Ces réacteurs sont actuellement en construction dans seulement trois pays : la Chine, l’Argentine et la Russie. En Chine, on rapporte des délais de construction deux fois plus longs, et en Argentine et en Russie, jusqu’à quatre fois plus longs que prévu.

Les auteurs du rapport estiment que les bénéfices économiques promis par ces petits réacteurs modulaires sont un mirage.

Si en Chine la construction de SMR prend deux fois plus de temps que prévu, imaginez les délais dans les autres pays.

Une citation de M.V. Ramana, professeur à l’Université de la Colombie-Britannique

Pourtant, de nombreux pays, comme la France, les États-Unis et le Canada, continuent d’investir des centaines de millions de dollars, voire des milliards, pour le développement de ces technologies.

Il indique un taux de radiation très élevé.

Un compteur Geiger, tourné vers le réacteur numéro trois de la centrale de Fukushima, fortement endommagé lors du tsunami du 11 mars 2011.

Photo : Reuters / SAKURA MURAKAMI

Fukushima 11 ans plus tard

Le rapport dépeint une situation encore précaire au Japon, 11 ans après la tragédie de Fukushima. Tatsujiro Suzuki, un professeur au Research Center for Nuclear Weapon Abolition à l’Université de Nagasaki, affirme que la situation à Fukushima sur le site et hors site est loin d’être stabilisée.

Les défis à Fukushima sont nombreux.

Une citation de Tatsujiro Suzuki, professeur au Research Center for Nuclear Weapon Abolition à l’Université de Nagasaki

Les autorités japonaises prévoient déverser plus de 1,3 million de mètres cubes d’eau contaminée dans l’océan prochainement. Ce plan est largement contesté tant au Japon qu’à l’étranger. L’eau contaminée est stockée dans plus de 1000 réservoirs. Et la capacité de stockage de ces conteneurs a atteint 96 %. Le gouvernement estime que ces réservoirs seront pleins à l’été 2023.

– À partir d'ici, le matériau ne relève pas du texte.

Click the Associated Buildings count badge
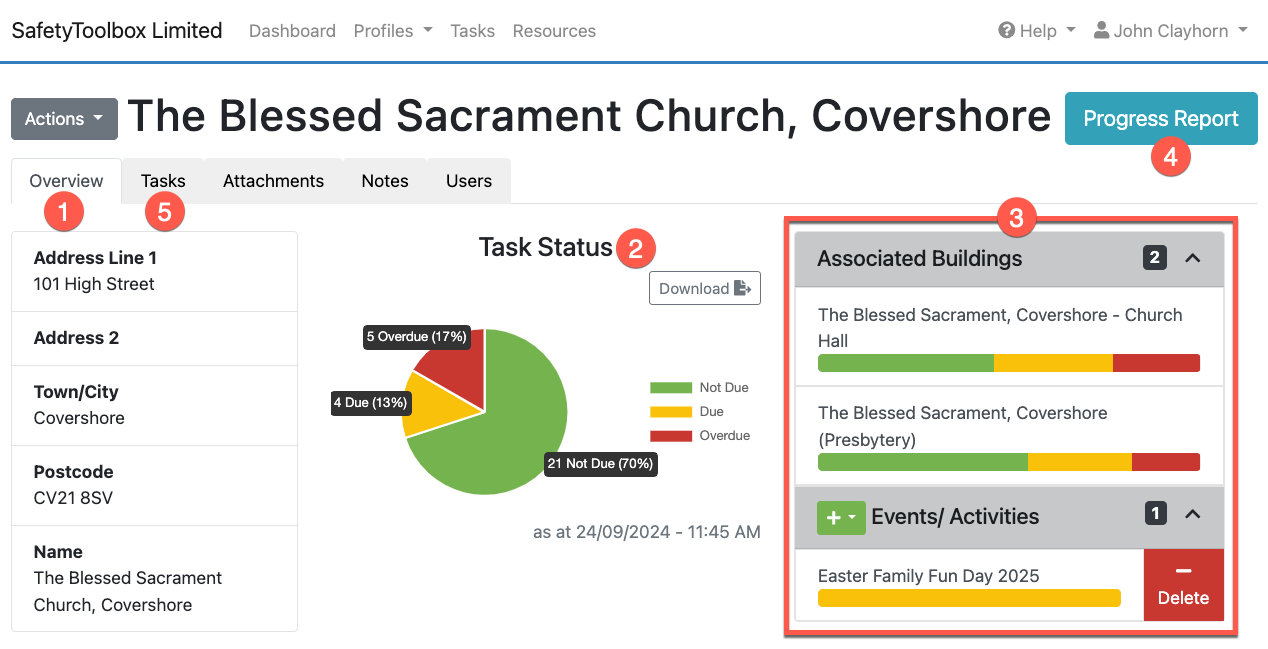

Le ramassage de débris contaminés (des débris de combustible nucléaire fondu) près de Fukushima devait commencer en 2021, mais en raison de la pandémie de COVID-19, le projet a été reporté à une date ultérieure inconnue. Les autorités ne savent pas comment se débarrasser de ces déchets contaminés. Par ailleurs, l'évacuation de ces débris est particulièrement compliquée car la radioactivité de ces débris est très intense. Seul un robot manipulé à distance peut le faire.

Le nucléaire en temps de guerre

Dans un chapitre entier consacré à l’énergie nucléaire en temps de guerre, on rappelle que le bon fonctionnement d’une centrale nucléaire repose sur un environnement stable. Les employés doivent être bien formés et reposés, et ne doivent pas travailler avec un stress indu afin d’éviter toute erreur pouvant causer de sérieux accidents. La prise de contrôle russe de la centrale de Zaporijia, la plus grande centrale d’Europe, démontre que les centrales peuvent être fragilisées.

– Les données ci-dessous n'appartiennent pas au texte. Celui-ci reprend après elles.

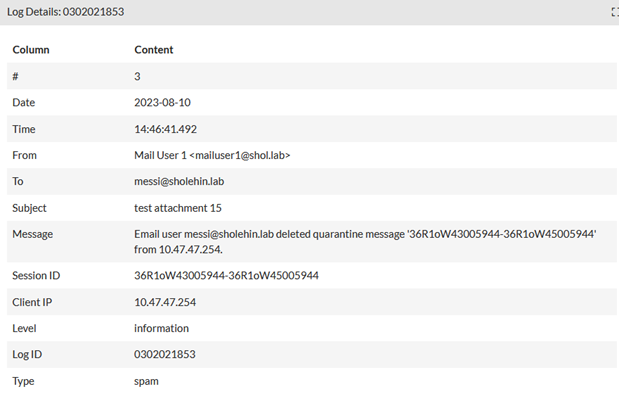This screenshot has width=620, height=409.
Task: Select the date value 2023-08-10
Action: tap(163, 102)
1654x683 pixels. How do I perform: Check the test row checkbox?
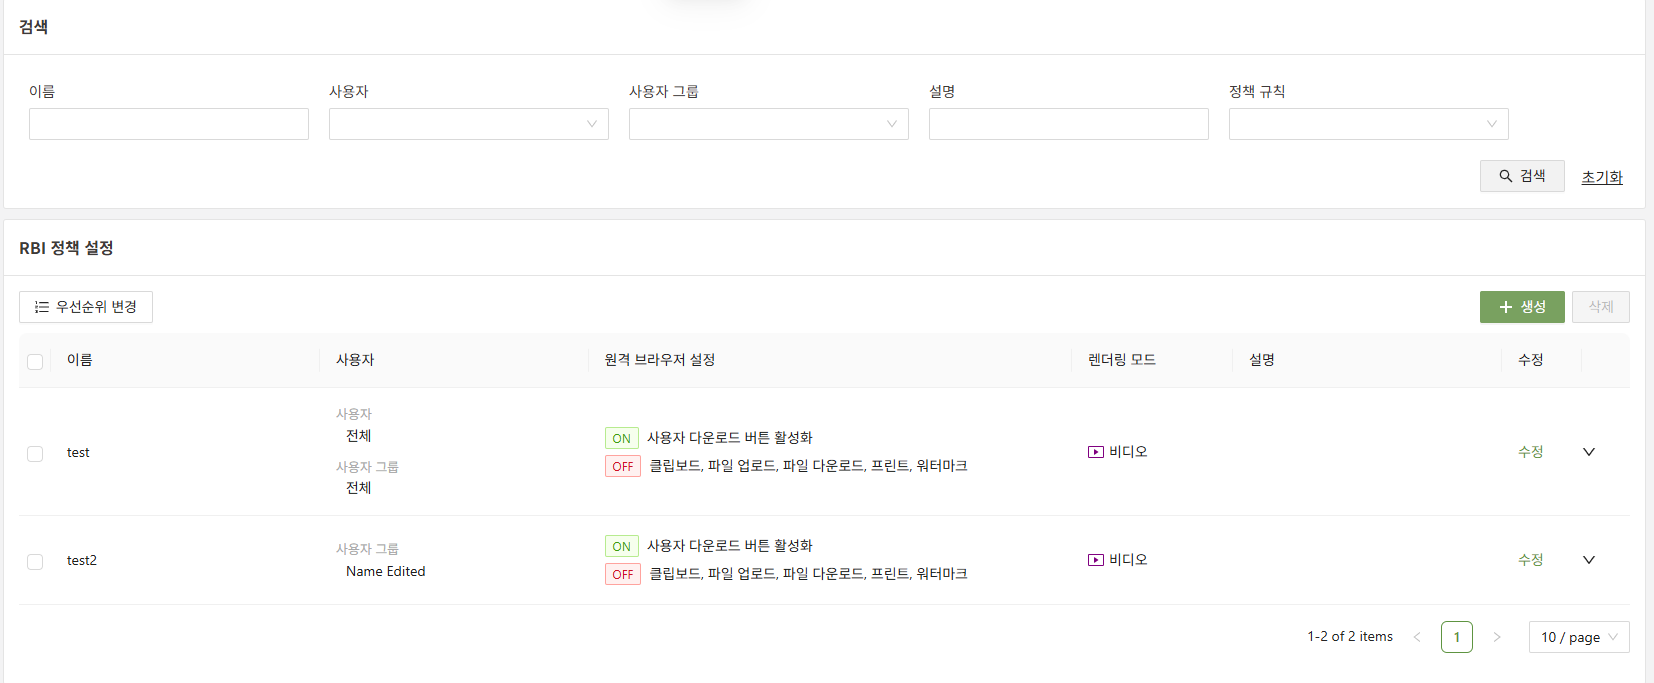(x=35, y=454)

Mycle Schneider, l’auteur principal du rapport et consultant indépendant, insiste aussi sur les vulnérabilités physiques des sites nucléaires comme les piscines de refroidissement. Ces piscines ne peuvent pas manquer d’électricité, sans quoi elles ne pourront plus refroidir les pièces radioactives. Et elles ne doivent pas être attaquées.

Or, le spécialiste rappelle que, dans le contexte de la guerre en Ukraine, toutes les règles internationales ont été bafouées. Par ailleurs, les coupures de courant que subit la centrale depuis le début du conflit n’ont rien de normal. Selon lui, une seule coupure de courant est un événement majeur. Pourtant, même si elles se sont multipliées, on ne semble pas s’en formaliser.

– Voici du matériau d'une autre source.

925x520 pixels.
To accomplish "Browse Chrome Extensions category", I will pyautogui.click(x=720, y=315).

Je pose sérieusement la question : sommes-nous en train d’assister à la normalisation de l'utilisation du nucléaire en temps de guerre? Si oui, c’est très inquiétant.

Une citation de Mycle Schneider, auteur principal et consultant indépendant

Par ailleurs, le spécialiste déplore la désinformation qui circule concernant l’énergie nucléaire comme étant une option verte et efficace pour les besoins futurs. Selon lui, les faits parlent d’eux-mêmes. Avec les délais plus longs, les dépassements de coûts, les dangers en temps de guerre et la gestion compliquée des déchets nucléaires, l’atome a réellement perdu de son vernis.